Re: [PATCH 02/16] KVM: x86/mmu: Introduce a slot flag to zap only slot leafs on slot deletion

Sean Christopherson <seanjc@xxxxxxxxxx> · Wed, 15 May 2024 15:47:18 -0700

On Wed, May 15, 2024, Rick P Edgecombe wrote:
> On Wed, 2024-05-15 at 13:05 -0700, Sean Christopherson wrote:
> > On Wed, May 15, 2024, Rick P Edgecombe wrote:
> > > So rather then try to optimize zapping more someday and hit similar
> > > issues, let userspace decide how it wants it to be done. I'm not sure of
> > > the actual performance tradeoffs here, to be clear.
> > 
> > ...unless someone is able to root cause the VFIO regression, we don't have
> > the luxury of letting userspace give KVM a hint as to whether it might be
> > better to do a precise zap versus a nuke-and-pave.
> 
> Pedantry... I think it's not a regression if something requires a new flag. It
> is still a bug though.

Heh, pedantry denied.  I was speaking in the past tense about the VFIO failure,
which was a regression as I changed KVM behavior without adding a flag.
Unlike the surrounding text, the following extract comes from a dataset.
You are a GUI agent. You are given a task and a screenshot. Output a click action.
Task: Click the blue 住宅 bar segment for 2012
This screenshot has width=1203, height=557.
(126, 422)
> The thing I worry about on the bug is whether it might have been due to a guest
> having access to page it shouldn't have. In which case we can't give the user
> the opportunity to create it.
> 
> I didn't gather there was any proof of this. Did you have any hunch either way?

I doubt the guest was able to access memory it shouldn't have been able to access.
But that's a moot point, as the bigger problem is that, because we have no idea
what's at fault, KVM can't make any guarantees about the safety of such a flag.

TDX is a special case where we don't have a better option (we do have other options,
they're just horrible).  In other words, the choice is essentially to either:

 (a) cross our fingers and hope that the problem is limited to shared memory
     with QEMU+VFIO, i.e. and doesn't affect TDX private memory.

or 

 (b) don't merge TDX until the original regression is fully resolved.

FWIW, I would love to root cause and fix the failure, but I don't know how feasible
that is at this point.

> > And more importantly, it would be a _hint_, not the hard requirement that TDX
> > needs.
> > 
> > > That said, a per-vm know is easier for TDX purposes.
> 
> If we don't want it to be a mandate from userspace, then we need to do some per-
> vm checking in TDX's case anyway. In which case we might as well go with the
> per-vm option for TDX.
> 
> You had said up the thread, why not opt all non-normal VMs into the new
> behavior. It will work great for TDX. But why do SEV and others want this
> automatically?

Because I want flexibility in KVM, i.e. I want to take the opportunity to try and
break away from KVM's godawful ABI.  It might be a pipe dream, as keying off the
VM type obviously has similar risks to giving userspace a memslot flag.  The one
sliver of hope is that the VM types really are quite new (though less so for SEV
and SEV-ES), whereas a memslot flag would be easily applied to existing VMs.